Provided records Start Marker
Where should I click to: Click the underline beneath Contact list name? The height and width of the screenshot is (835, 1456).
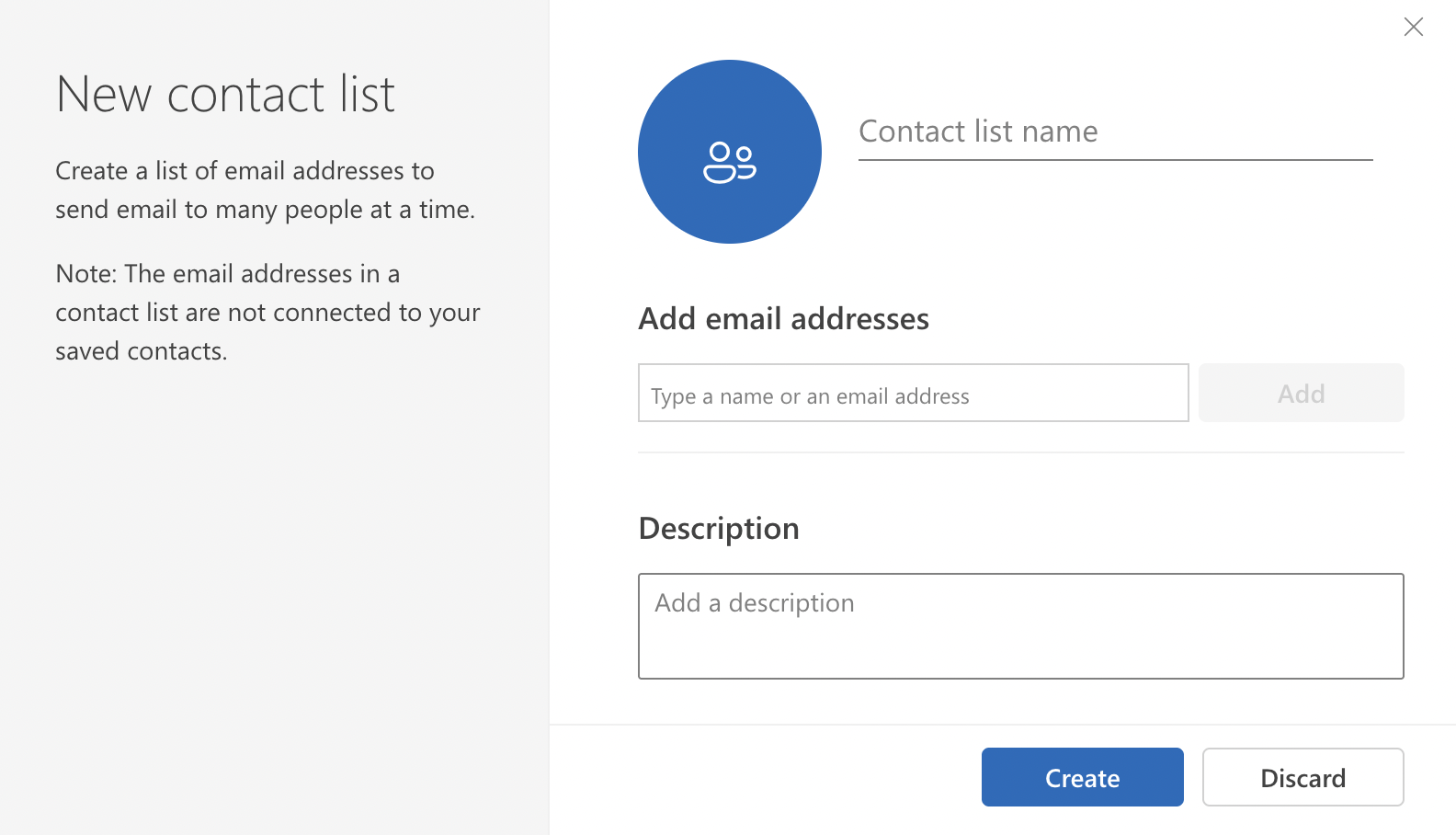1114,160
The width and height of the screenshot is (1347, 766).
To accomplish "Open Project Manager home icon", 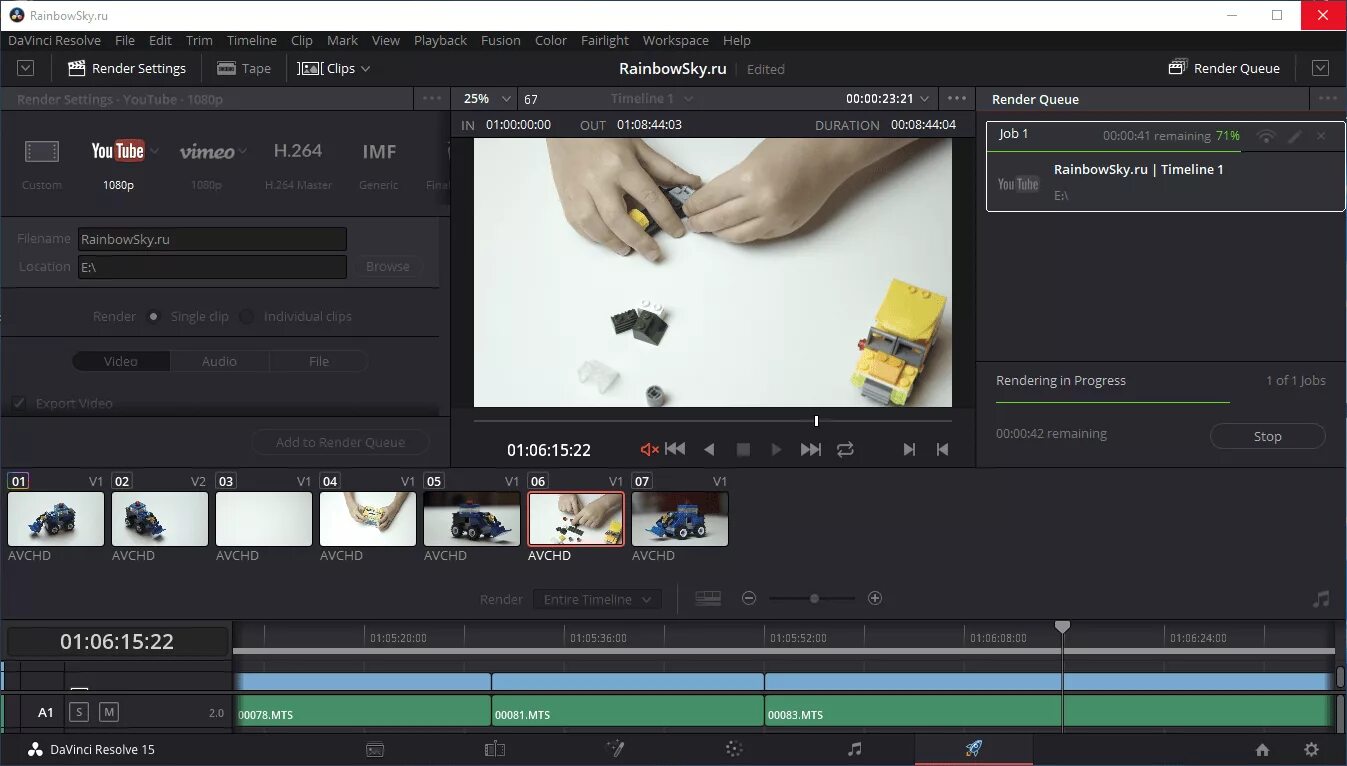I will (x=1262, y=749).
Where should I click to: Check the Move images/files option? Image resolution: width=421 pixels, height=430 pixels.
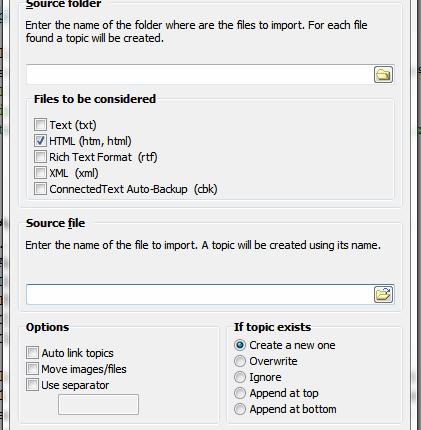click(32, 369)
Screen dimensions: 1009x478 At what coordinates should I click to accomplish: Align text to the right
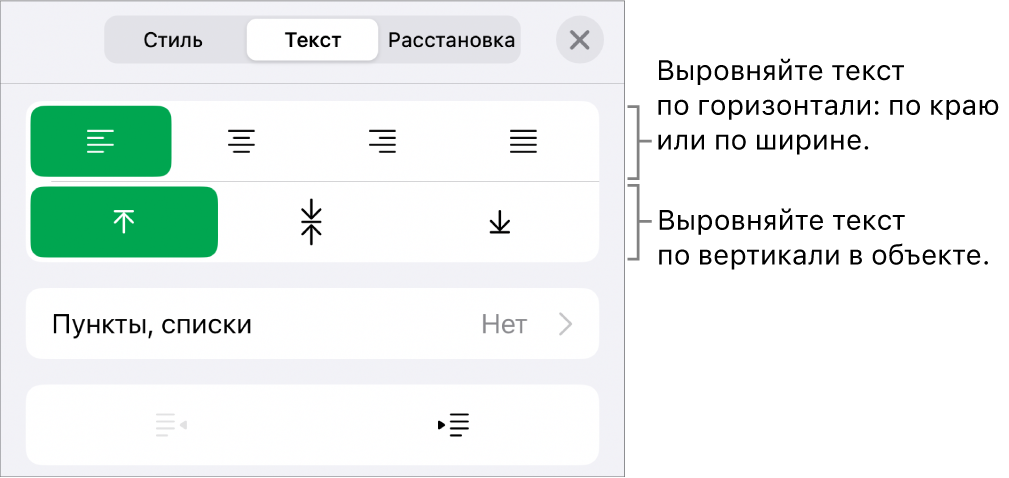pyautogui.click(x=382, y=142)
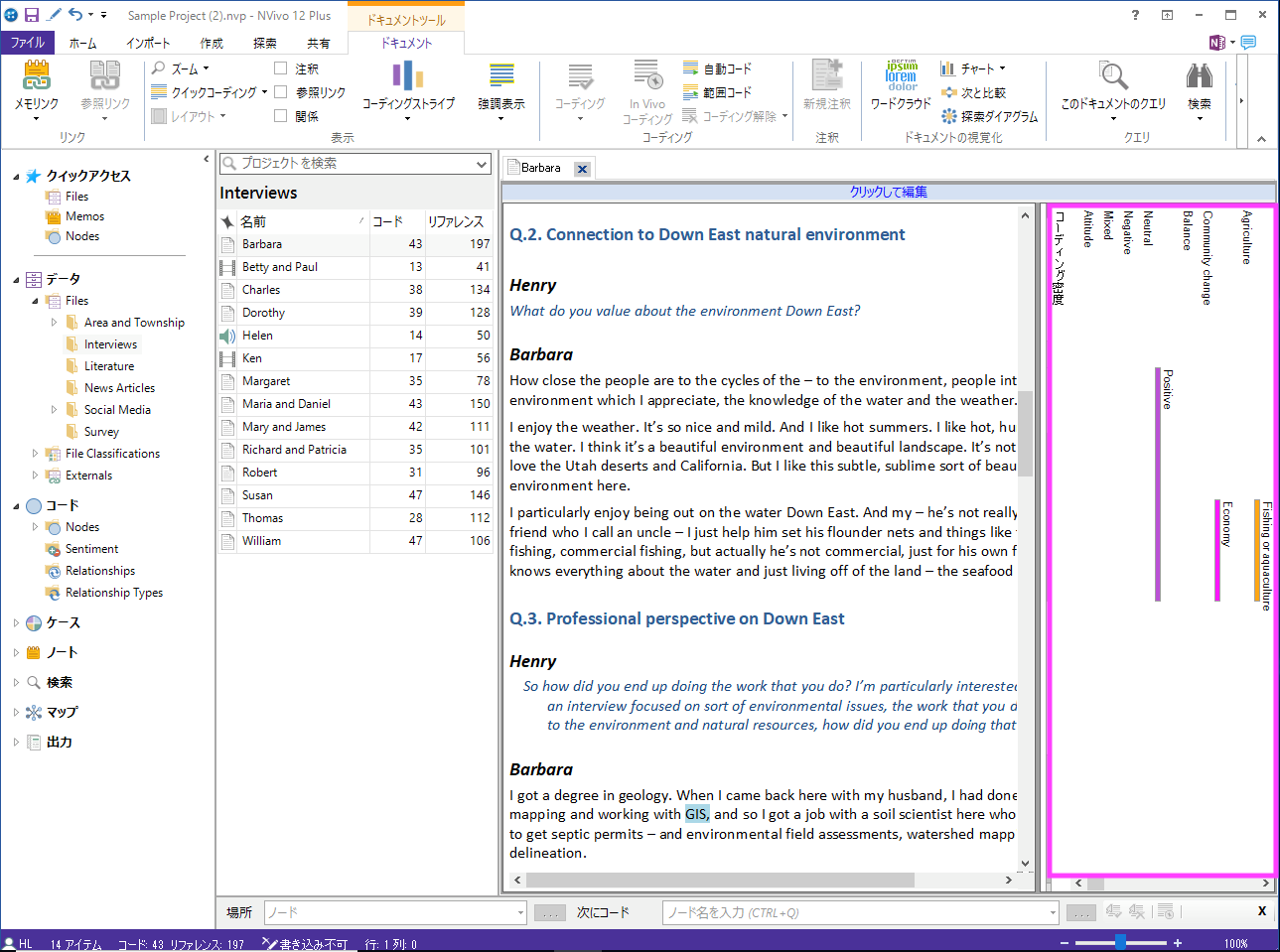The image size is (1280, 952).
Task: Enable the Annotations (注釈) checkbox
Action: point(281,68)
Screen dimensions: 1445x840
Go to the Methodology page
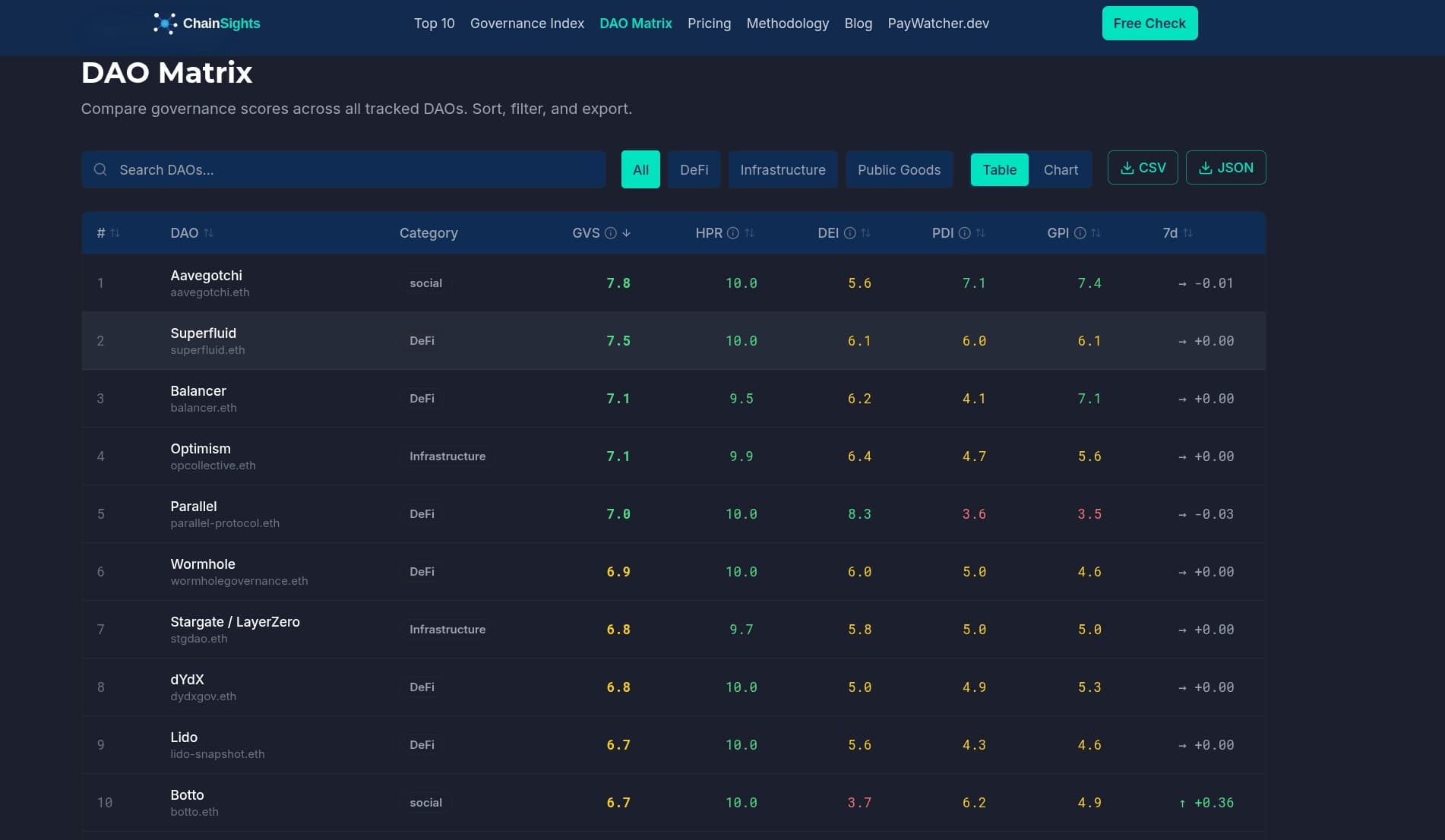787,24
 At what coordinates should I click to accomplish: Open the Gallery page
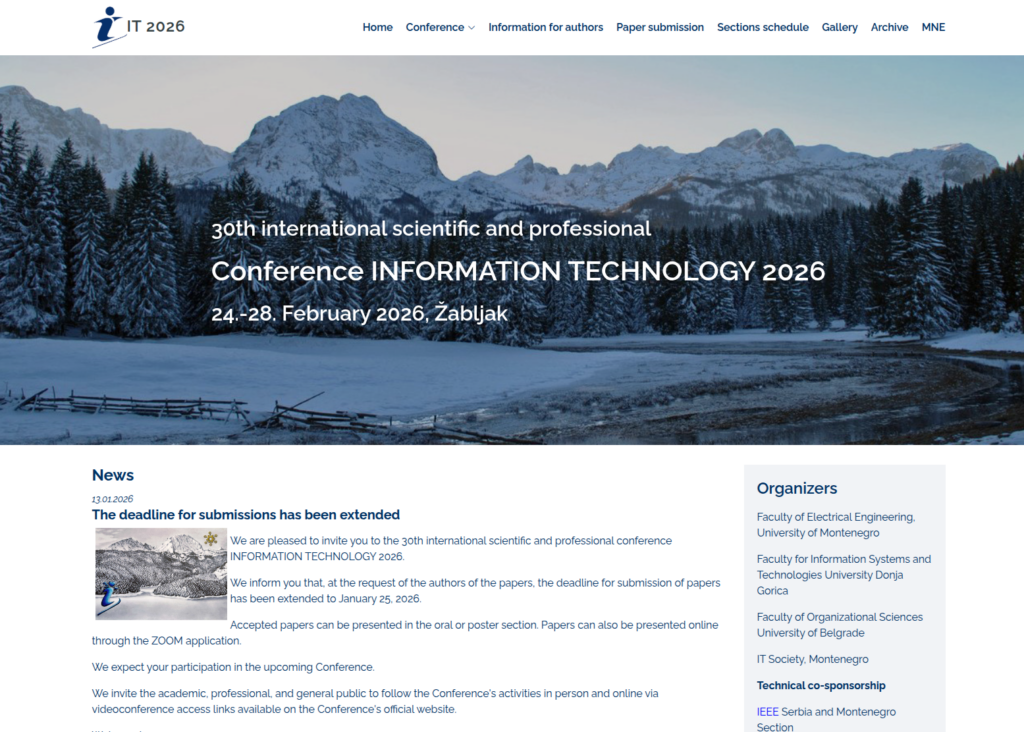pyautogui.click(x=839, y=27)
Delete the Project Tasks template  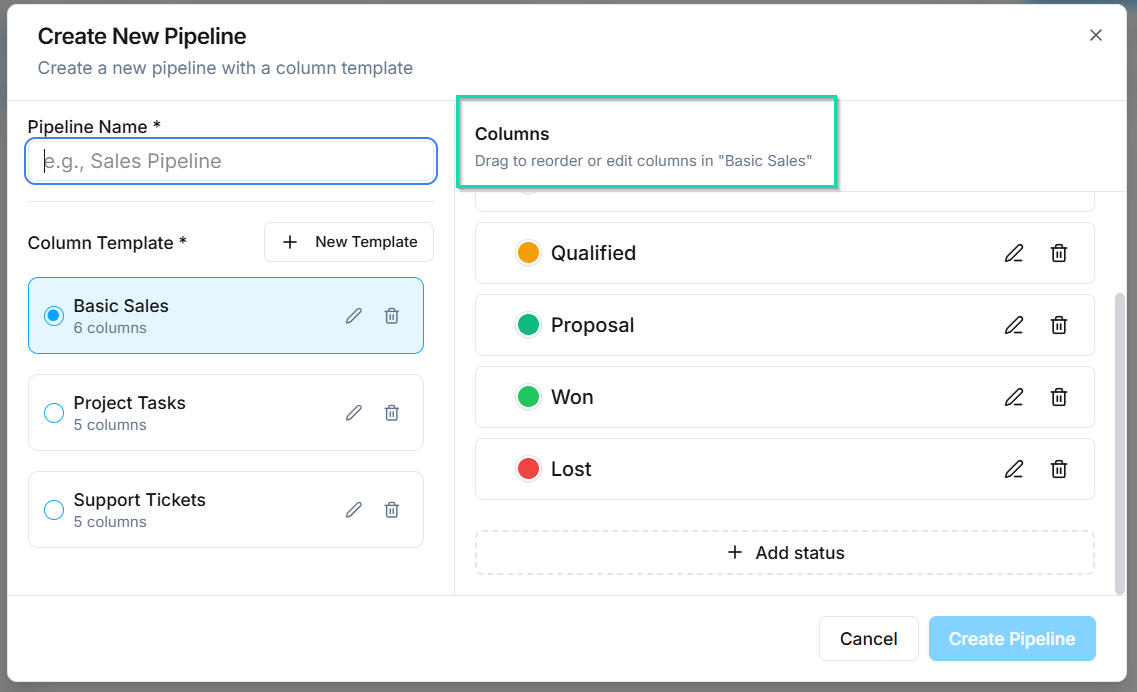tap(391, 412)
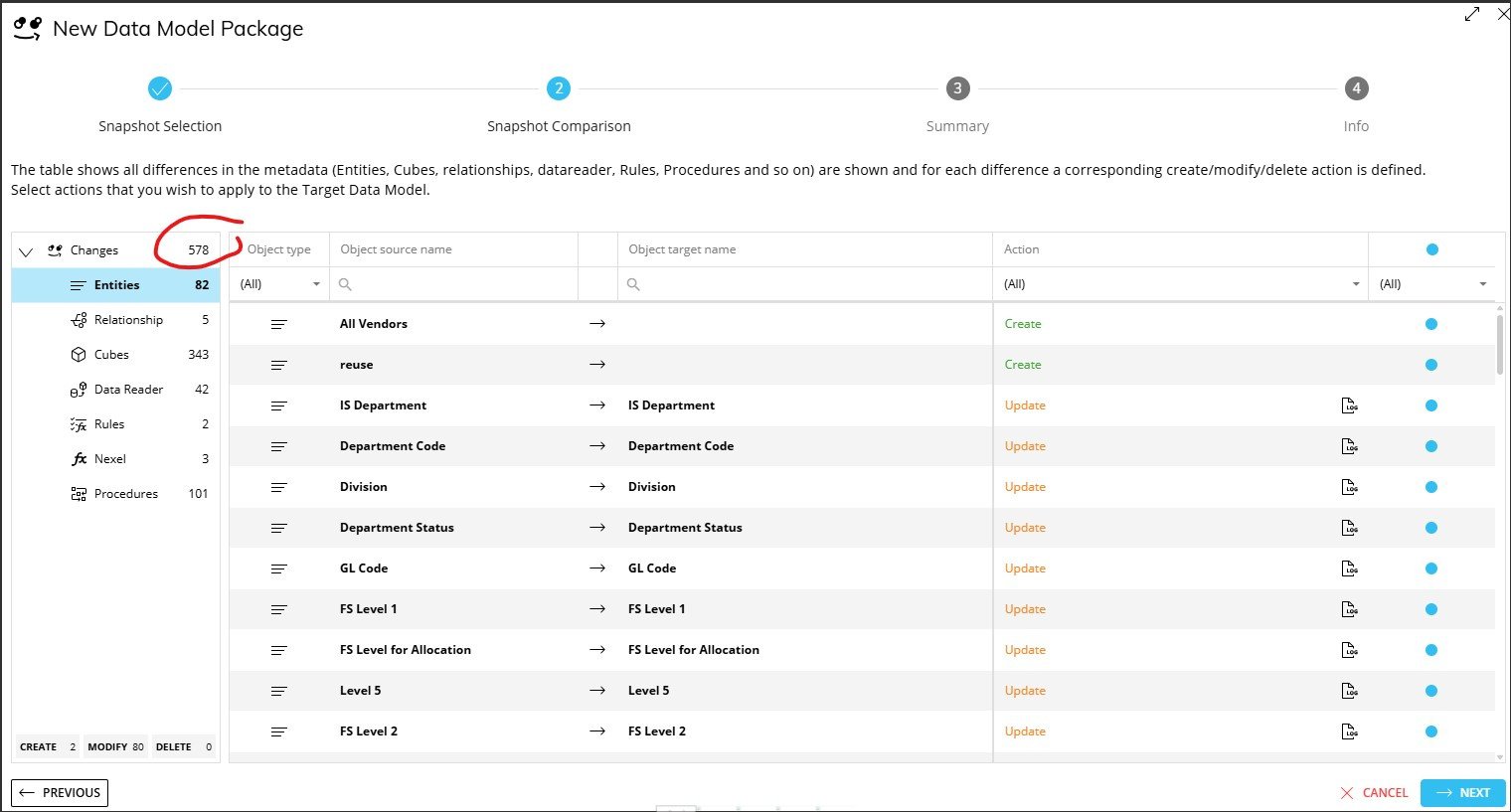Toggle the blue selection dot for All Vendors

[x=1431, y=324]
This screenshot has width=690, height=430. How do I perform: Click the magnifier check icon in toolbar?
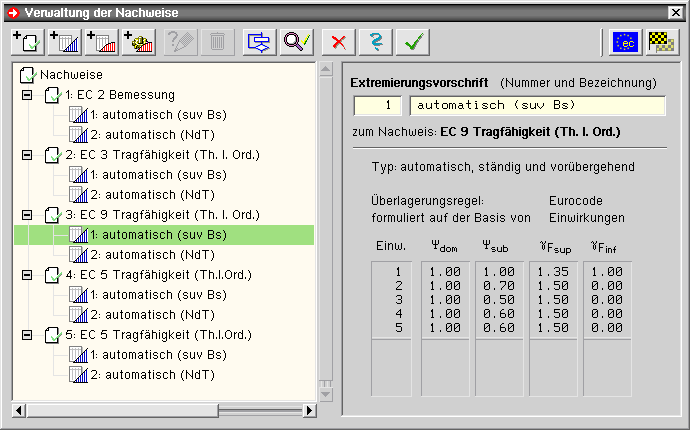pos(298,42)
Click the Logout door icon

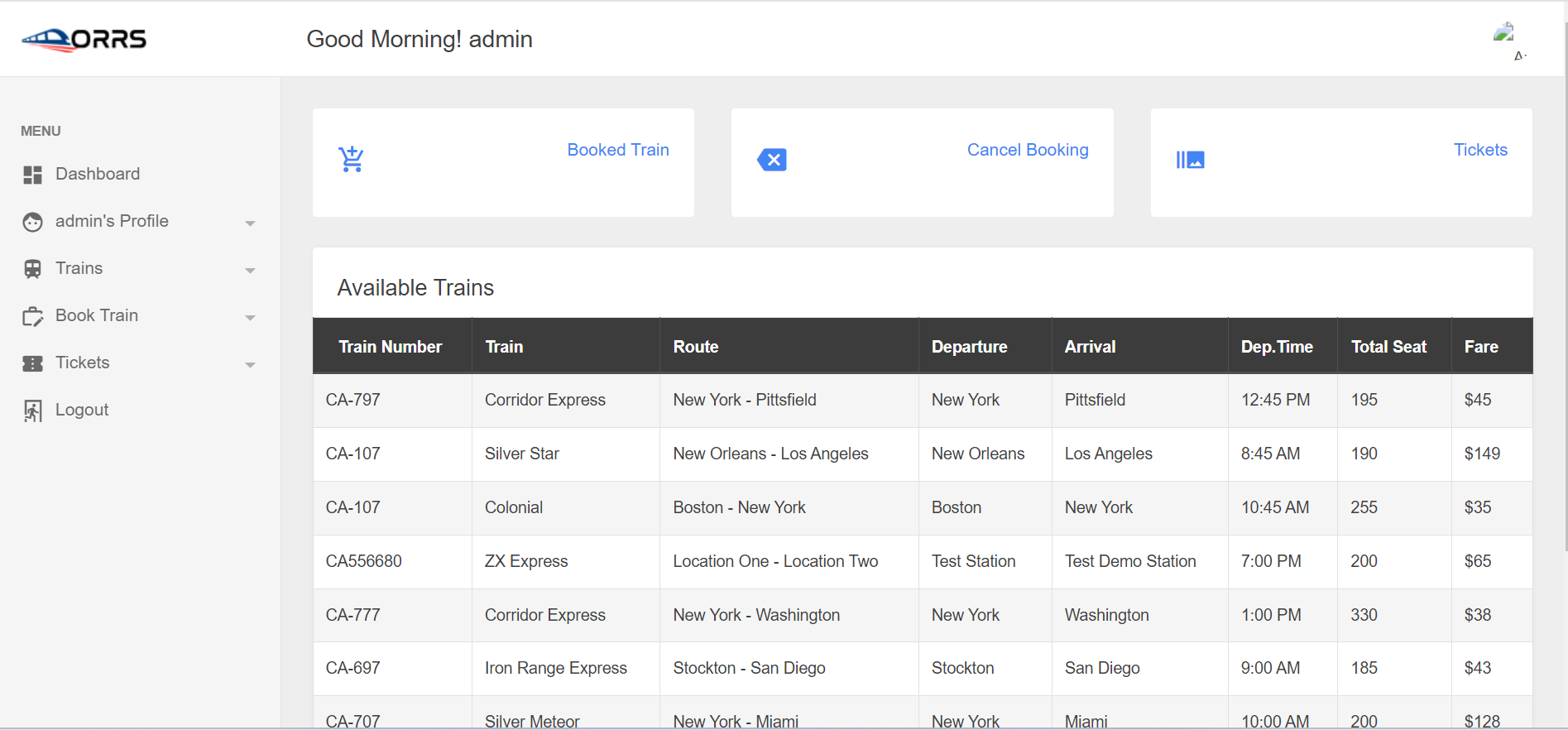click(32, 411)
Provided records End Marker
▶ _Exercise details_: Only the lines from the first line of the listing above through the line with "The width and" should be set down, exactly and without pictures.

▶ _Response_:
Where should I click to: Click the underline beneath Contact list name? The height and width of the screenshot is (835, 1456).
1114,160
The width and height of the screenshot is (1347, 766).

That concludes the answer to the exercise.